### EXERCISE DIRECTIONS
Copy out the listing below, substituting "Where do I click to" for every occurrence of "Where should I click to" and keeping everything else unchanged.

### GIVEN RECORDS
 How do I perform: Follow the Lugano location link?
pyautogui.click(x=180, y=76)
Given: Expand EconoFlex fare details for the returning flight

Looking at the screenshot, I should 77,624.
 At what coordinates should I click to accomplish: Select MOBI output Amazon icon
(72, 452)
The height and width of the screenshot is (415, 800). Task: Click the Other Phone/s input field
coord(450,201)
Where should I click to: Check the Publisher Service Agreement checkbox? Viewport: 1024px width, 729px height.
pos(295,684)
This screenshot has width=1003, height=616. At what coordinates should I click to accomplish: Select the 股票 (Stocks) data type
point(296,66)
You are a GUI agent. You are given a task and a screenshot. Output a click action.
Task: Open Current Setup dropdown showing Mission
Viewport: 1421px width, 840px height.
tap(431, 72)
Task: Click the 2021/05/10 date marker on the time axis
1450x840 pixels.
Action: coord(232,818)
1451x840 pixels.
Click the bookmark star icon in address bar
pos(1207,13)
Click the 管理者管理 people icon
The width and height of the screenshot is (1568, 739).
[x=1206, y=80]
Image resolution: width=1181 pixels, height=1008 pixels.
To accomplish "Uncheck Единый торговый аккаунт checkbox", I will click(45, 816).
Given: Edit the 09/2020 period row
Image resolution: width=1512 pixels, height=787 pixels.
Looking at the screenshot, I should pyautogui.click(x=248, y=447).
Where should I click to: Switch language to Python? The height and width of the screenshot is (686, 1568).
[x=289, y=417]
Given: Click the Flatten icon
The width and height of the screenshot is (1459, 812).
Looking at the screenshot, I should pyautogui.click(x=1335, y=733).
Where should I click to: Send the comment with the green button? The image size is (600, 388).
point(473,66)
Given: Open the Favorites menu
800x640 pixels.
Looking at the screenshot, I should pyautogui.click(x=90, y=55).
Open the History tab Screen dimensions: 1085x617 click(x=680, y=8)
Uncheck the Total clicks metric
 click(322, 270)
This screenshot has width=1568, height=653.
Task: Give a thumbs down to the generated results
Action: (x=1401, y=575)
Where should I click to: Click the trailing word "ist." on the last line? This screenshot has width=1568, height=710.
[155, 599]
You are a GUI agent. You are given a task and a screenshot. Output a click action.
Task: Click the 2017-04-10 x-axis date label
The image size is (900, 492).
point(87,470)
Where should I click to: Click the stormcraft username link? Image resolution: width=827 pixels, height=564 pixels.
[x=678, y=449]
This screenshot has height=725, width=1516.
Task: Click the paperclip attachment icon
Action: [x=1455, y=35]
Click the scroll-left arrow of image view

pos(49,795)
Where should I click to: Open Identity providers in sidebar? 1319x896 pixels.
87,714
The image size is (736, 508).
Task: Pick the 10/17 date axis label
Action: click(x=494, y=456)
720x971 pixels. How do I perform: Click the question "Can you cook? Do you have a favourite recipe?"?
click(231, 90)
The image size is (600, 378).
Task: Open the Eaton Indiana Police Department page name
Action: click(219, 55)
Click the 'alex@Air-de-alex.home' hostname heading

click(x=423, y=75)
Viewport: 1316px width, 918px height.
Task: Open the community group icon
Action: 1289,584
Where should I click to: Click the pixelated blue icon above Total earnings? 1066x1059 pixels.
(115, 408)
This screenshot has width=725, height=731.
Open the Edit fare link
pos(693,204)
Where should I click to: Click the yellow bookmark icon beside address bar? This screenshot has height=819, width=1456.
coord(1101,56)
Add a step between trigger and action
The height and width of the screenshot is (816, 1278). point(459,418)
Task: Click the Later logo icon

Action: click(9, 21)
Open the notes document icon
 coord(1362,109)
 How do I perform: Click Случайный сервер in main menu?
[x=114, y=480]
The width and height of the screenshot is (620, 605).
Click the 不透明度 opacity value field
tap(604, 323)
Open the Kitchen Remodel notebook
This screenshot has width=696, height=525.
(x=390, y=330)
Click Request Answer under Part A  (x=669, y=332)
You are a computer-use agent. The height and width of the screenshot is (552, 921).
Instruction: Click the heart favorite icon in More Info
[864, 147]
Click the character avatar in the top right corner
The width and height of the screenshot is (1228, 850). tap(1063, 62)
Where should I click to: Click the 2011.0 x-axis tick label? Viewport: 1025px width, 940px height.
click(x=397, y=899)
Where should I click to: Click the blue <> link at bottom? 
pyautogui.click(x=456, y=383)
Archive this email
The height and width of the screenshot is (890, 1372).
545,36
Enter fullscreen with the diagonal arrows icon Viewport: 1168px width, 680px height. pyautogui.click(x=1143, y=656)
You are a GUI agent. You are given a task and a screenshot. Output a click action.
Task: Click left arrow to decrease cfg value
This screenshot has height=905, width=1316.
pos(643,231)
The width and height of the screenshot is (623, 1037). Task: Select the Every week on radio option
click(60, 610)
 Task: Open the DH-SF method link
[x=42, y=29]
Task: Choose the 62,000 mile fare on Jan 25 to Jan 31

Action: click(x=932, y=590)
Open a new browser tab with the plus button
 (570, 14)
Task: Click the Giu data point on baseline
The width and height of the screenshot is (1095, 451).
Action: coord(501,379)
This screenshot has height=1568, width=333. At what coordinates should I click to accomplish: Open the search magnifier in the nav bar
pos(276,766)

### TASK RESULT
 How do I perform: Follow the Lugano location link?
pyautogui.click(x=180, y=76)
Given: Expand EconoFlex fare details for the returning flight

Looking at the screenshot, I should 77,624.
 At what coordinates should I click to accomplish: Select MOBI output Amazon icon
(72, 452)
The height and width of the screenshot is (415, 800). Task: Click the Other Phone/s input field
coord(450,201)
Where do I click to: Check the Publisher Service Agreement checkbox? Viewport: 1024px width, 729px height.
pos(295,684)
This screenshot has width=1003, height=616. At what coordinates should I click to accomplish: Select the 股票 (Stocks) data type
point(296,66)
You are a GUI agent. You are given a task and a screenshot. Output a click action.
Task: Open Current Setup dropdown showing Mission
Viewport: 1421px width, 840px height.
tap(431, 72)
Task: Click the 2021/05/10 date marker on the time axis
1450x840 pixels.
Action: coord(232,818)
1451x840 pixels.
Click the bookmark star icon in address bar
pos(1207,13)
Click the 管理者管理 people icon
The width and height of the screenshot is (1568, 739).
[x=1206, y=80]
Image resolution: width=1181 pixels, height=1008 pixels.
To accomplish "Uncheck Единый торговый аккаунт checkbox", I will click(45, 816).
Given: Edit the 09/2020 period row
Image resolution: width=1512 pixels, height=787 pixels.
Looking at the screenshot, I should pyautogui.click(x=248, y=447).
Where do I click to: Switch language to Python? The height and width of the screenshot is (686, 1568).
[x=289, y=417]
Given: Click the Flatten icon
The width and height of the screenshot is (1459, 812).
Looking at the screenshot, I should pyautogui.click(x=1335, y=733).
Where do I click to: Send the comment with the green button? The image size is (600, 388).
point(473,66)
Given: Open the Favorites menu
800x640 pixels.
Looking at the screenshot, I should pyautogui.click(x=90, y=55).
Open the History tab Screen dimensions: 1085x617 click(x=680, y=8)
Uncheck the Total clicks metric
 click(322, 270)
This screenshot has width=1568, height=653.
Task: Give a thumbs down to the generated results
Action: (x=1401, y=575)
Where do I click to: Click the trailing word "ist." on the last line? This screenshot has width=1568, height=710.
[155, 599]
You are a GUI agent. You are given a task and a screenshot. Output a click action.
Task: Click the 2017-04-10 x-axis date label
The image size is (900, 492).
point(87,470)
Where do I click to: Click the stormcraft username link? Image resolution: width=827 pixels, height=564 pixels.
[x=678, y=449]
This screenshot has height=725, width=1516.
Task: Click the paperclip attachment icon
Action: [x=1455, y=35]
Click the scroll-left arrow of image view

pos(49,795)
Where do I click to: Open Identity providers in sidebar? 1319x896 pixels.
87,714
The image size is (736, 508).
Task: Pick the 10/17 date axis label
Action: click(x=494, y=456)
720x971 pixels. How do I perform: Click the question "Can you cook? Do you have a favourite recipe?"?
click(231, 90)
The image size is (600, 378).
Task: Open the Eaton Indiana Police Department page name
Action: click(219, 55)
Click the 'alex@Air-de-alex.home' hostname heading

click(x=423, y=75)
Viewport: 1316px width, 918px height.
Task: Open the community group icon
Action: 1289,584
Where do I click to: Click the pixelated blue icon above Total earnings? 1066x1059 pixels.
(115, 408)
This screenshot has width=725, height=731.
Open the Edit fare link
pos(693,204)
Where do I click to: Click the yellow bookmark icon beside address bar? This screenshot has height=819, width=1456.
coord(1101,56)
Add a step between trigger and action
The height and width of the screenshot is (816, 1278). point(459,418)
Task: Click the Later logo icon

Action: click(9, 21)
Open the notes document icon
 coord(1362,109)
 How do I perform: Click Случайный сервер in main menu?
[x=114, y=480]
The width and height of the screenshot is (620, 605).
Click the 不透明度 opacity value field
tap(604, 323)
Open the Kitchen Remodel notebook
This screenshot has width=696, height=525.
(x=390, y=330)
Click Request Answer under Part A  (x=669, y=332)
You are a computer-use agent. The height and width of the screenshot is (552, 921).
Instruction: Click the heart favorite icon in More Info
[864, 147]
Click the character avatar in the top right corner
The width and height of the screenshot is (1228, 850). tap(1063, 62)
Where do I click to: Click the 2011.0 x-axis tick label? Viewport: 1025px width, 940px height.
click(x=397, y=899)
Where do I click to: Click the blue <> link at bottom? 
pyautogui.click(x=456, y=383)
Archive this email
The height and width of the screenshot is (890, 1372).
545,36
Enter fullscreen with the diagonal arrows icon Viewport: 1168px width, 680px height. pyautogui.click(x=1143, y=656)
You are a GUI agent. You are given a task and a screenshot. Output a click action.
Task: Click left arrow to decrease cfg value
This screenshot has height=905, width=1316.
pos(643,231)
The width and height of the screenshot is (623, 1037). Task: Select the Every week on radio option
click(60, 610)
 Task: Open the DH-SF method link
[x=42, y=29]
Task: Choose the 62,000 mile fare on Jan 25 to Jan 31

Action: click(x=932, y=590)
Open a new browser tab with the plus button
 (570, 14)
Task: Click the Giu data point on baseline
The width and height of the screenshot is (1095, 451).
Action: coord(501,379)
This screenshot has height=1568, width=333. At what coordinates should I click to accomplish: Open the search magnifier in the nav bar
pos(276,766)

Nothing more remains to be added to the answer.